INFORMATION PROVIDED:

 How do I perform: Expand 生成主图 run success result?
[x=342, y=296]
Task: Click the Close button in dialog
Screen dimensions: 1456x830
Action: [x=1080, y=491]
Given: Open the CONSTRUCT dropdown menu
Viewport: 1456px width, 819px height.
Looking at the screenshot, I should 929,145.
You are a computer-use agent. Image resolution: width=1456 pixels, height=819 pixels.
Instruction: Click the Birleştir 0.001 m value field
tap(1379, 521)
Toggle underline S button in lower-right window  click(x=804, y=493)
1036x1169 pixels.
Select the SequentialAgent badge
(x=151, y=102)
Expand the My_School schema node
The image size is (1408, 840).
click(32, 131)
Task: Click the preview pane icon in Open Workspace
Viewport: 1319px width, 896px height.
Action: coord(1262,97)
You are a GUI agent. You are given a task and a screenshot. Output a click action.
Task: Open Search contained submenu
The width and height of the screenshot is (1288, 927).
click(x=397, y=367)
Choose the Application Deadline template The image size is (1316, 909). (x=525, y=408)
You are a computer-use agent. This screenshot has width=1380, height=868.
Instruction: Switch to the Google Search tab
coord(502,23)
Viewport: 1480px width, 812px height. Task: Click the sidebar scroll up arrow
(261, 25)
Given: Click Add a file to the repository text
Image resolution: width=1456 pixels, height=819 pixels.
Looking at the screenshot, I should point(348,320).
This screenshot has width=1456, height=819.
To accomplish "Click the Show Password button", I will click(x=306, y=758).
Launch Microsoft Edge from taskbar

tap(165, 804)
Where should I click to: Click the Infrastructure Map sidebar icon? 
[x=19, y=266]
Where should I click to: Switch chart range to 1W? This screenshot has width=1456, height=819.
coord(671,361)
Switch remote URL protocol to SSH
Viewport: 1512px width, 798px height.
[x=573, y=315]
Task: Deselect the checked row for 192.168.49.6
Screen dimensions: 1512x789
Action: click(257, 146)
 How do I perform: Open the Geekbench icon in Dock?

TRY IT: Filter the listing down to the lines holding the word "Open", and return those.

RESULT:
Given: Open the CONSTRUCT dropdown menu
Task: Click the preview pane icon in Open Workspace
Task: Open Search contained submenu
 How do I perform: Open the Geekbench icon in Dock?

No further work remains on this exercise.